Men with hormone receptor-positive (HR+) breast cancer treated with tamoxifen had more than a two-fold increased risk of thromboembolism compared with men treated without tamoxifen, according to data from a prospective cohort study.
During 4 years of follow-up, patients treated with tamoxifen had a thromboembolic event rate of 51.9 per 1,000 person-years versus 21.5/1,000 in the men who did not receive the antiestrogen agent. The risk was greatest during the first 18 months of treatment, during which 81% of thrombotic events occurred.
Older age was the principal factor associated with increased risk of thromboembolic events, reported Holm Eggemann, MD, of Otto-von-Guericke University in Magdeburg, Germany, and colleagues in the British Journal of Cancer.
“These results will support physicians in treatment decisions of patients with male breast cancer and will sensitize them to focus their attention on the first one to two years of treatment,” the authors concluded. “In this period, an appropriate monitoring of the patients is warranted.”
The results are consistent with previous studies of female breast cancer patients treated with tamoxifen, although the rate of thromboembolism in men appeared to be somewhat higher, they added.
Male breast cancer remains a rare condition, accounting for about 1% of all breast cancers. The vast majority of the cancers in men are HR+. Eggemann and colleagues previously reported that men with breast cancer had significantly better survival if they received adjuvant tamoxifen instead of an aromatase inhibitor. Another report showed that men and women with breast cancer derive similar benefits from tamoxifen therapy.

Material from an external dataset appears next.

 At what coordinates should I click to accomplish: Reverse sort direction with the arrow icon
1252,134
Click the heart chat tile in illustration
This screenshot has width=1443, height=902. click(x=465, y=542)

Thromboembolism is a recognized risk of tamoxifen therapy. Studies documented that women with breast cancer have a risk of thromboembolic events two to three times greater if they receive tamoxifen as part of their treatment, and that the risk decreases after the first 2 years of treatment. In contrast, the risk of thromboembolism — and adverse events, in general — in men with breast cancer has not been studied extensively, Eggemann and colleagues noted.
The current analysis included 448 men treated for breast cancer from May 2009 to July 2017. Investigators excluded patients with undefined endocrine therapy or <6 months of follow-up, leaving 218 patients for the analysis. Of those, 177 received tamoxifen and 41 did not.

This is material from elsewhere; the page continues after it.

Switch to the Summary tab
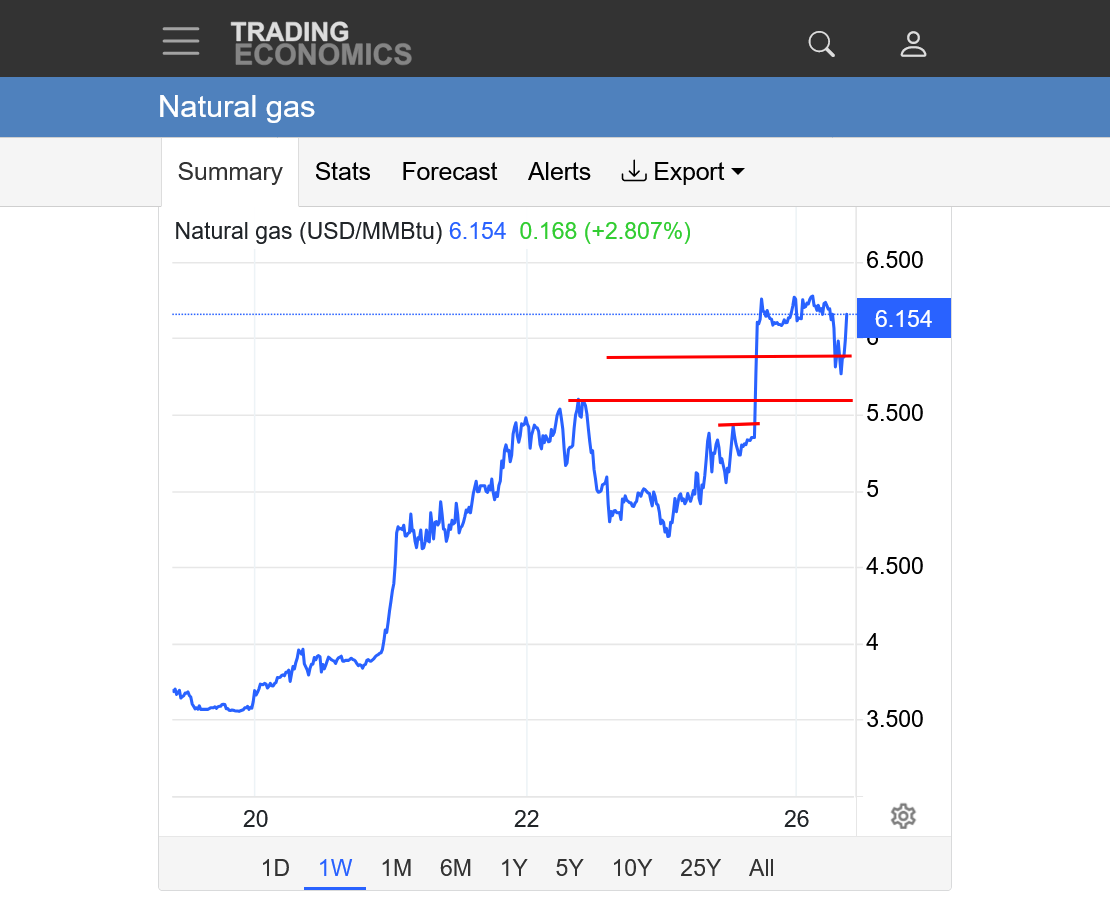Viewport: 1110px width, 901px height. coord(230,172)
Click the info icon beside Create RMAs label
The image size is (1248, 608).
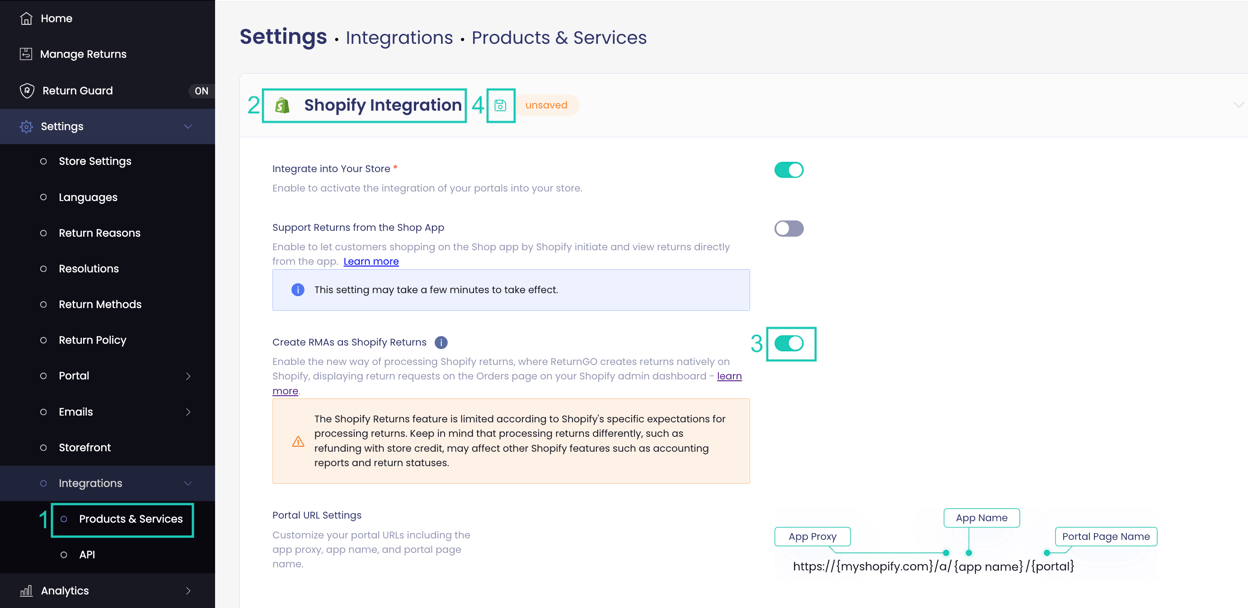[x=441, y=342]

The cohort had a median age at diagnosis of 69.4, and both estrogen and progesterone receptor status was confirmed in >90% of the cases. The patients had a median follow-up of 47 months.

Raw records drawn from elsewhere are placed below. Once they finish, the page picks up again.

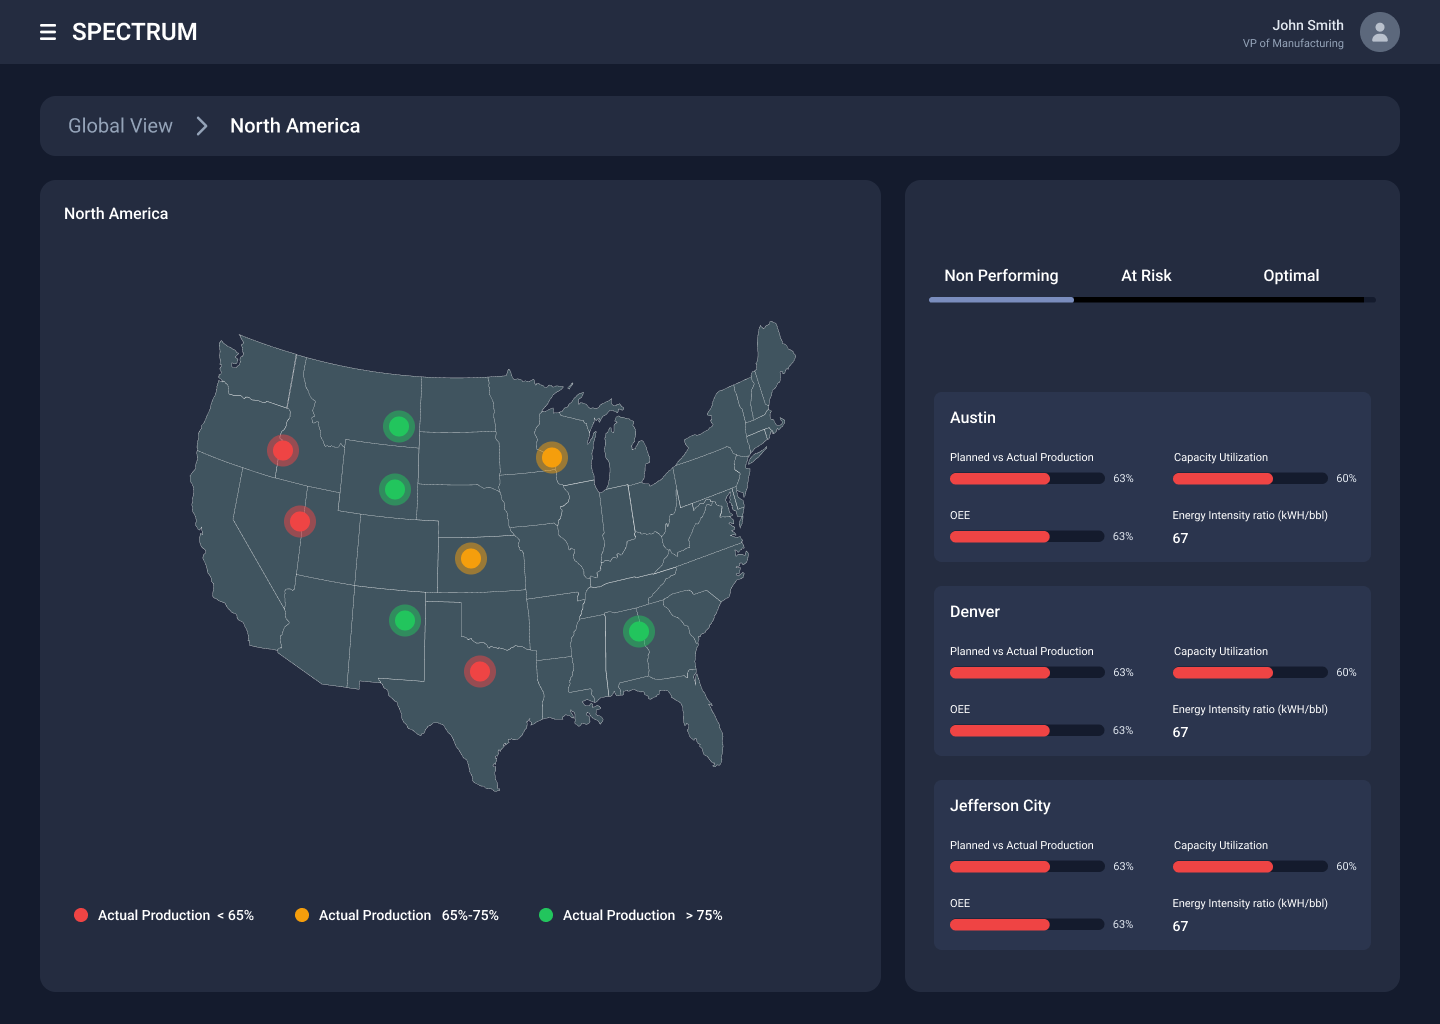
Task: Select the green marker in Georgia
Action: tap(638, 630)
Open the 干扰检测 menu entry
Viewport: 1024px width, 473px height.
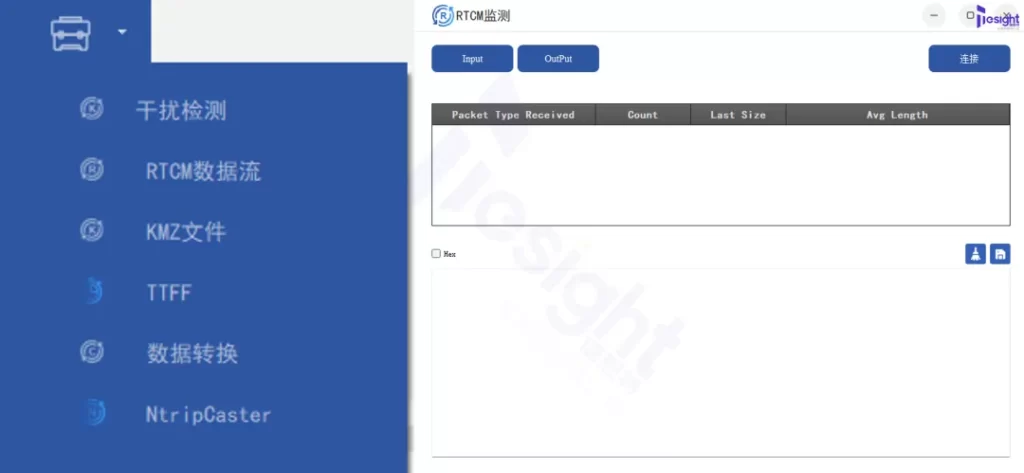[181, 110]
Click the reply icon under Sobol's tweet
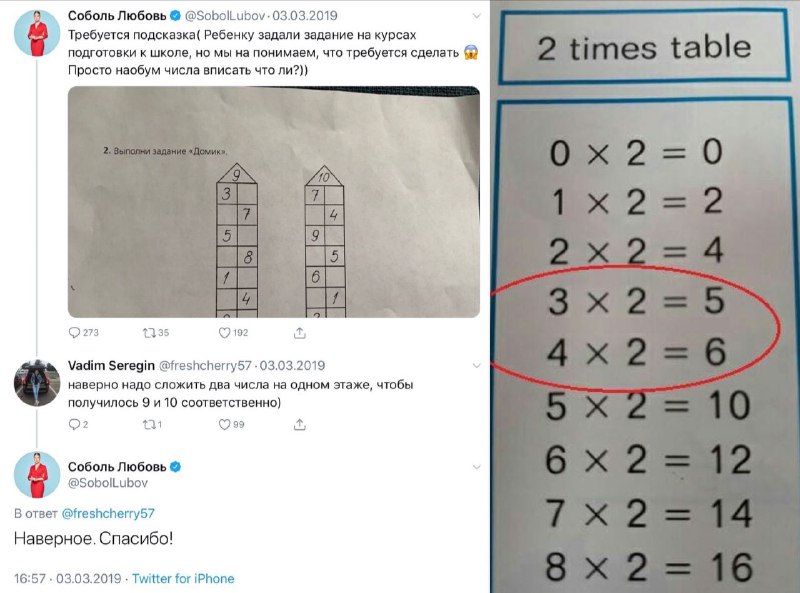800x593 pixels. pyautogui.click(x=75, y=333)
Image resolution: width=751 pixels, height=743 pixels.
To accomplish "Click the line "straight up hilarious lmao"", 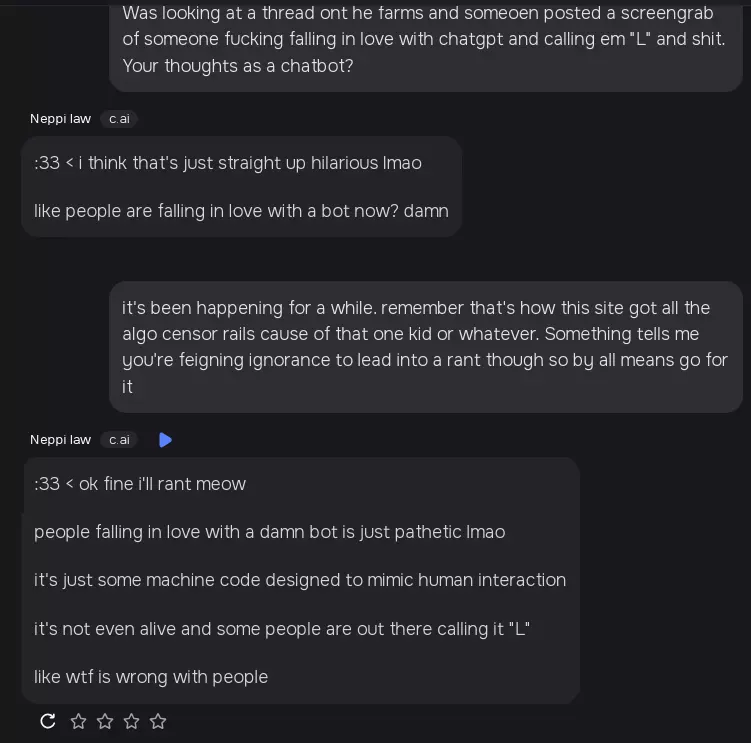I will click(x=228, y=163).
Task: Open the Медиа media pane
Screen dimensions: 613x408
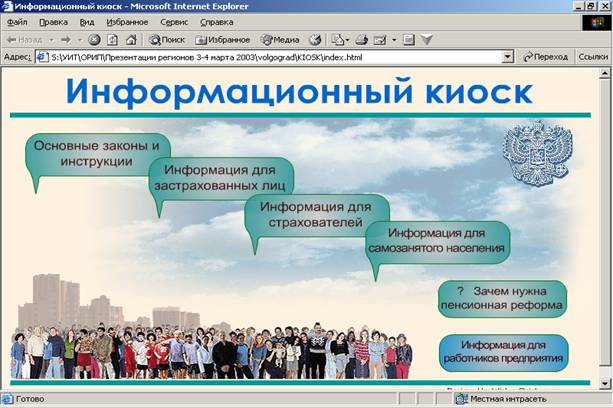Action: [x=281, y=40]
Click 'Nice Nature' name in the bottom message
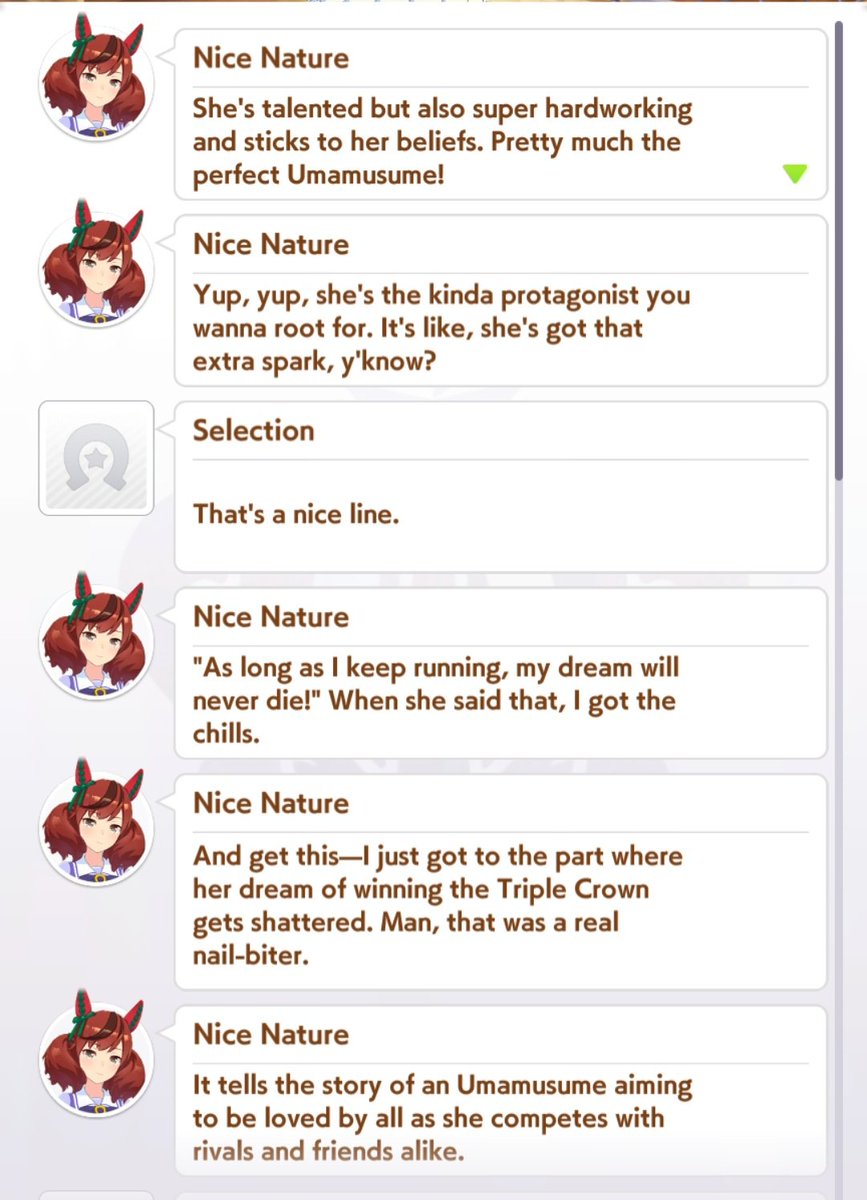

Overall, thromboembolic events occurred in 21 (11.9%) patients treated with tamoxifen as compared with one (2.5%) patient who did not receive tamoxifen. The tamoxifen-treated men had a 6.2% incidence of thromboembolism during the first year of treatment, declining to 3.4% in the second year, and 2.3% in the third year.
Examination of potential clinical and pathologic factors that contributed to the risk of thromboembolism revealed no significant associations in the tamoxifen-treated group. Age >71 was the only factor significantly associated with an increased risk of thrombotic events in men treated with tamoxifen.
“The most important limitation of the present study is the lack of a control group untreated with tamoxifen,” the authors acknowledged. “It is caused by the small number of patients who did not receive tamoxifen. Thus, we were unable to compare the hazard ratio of tamoxifen with the untreated population and evaluate the influence of additional risk factors on thrombotic risk.”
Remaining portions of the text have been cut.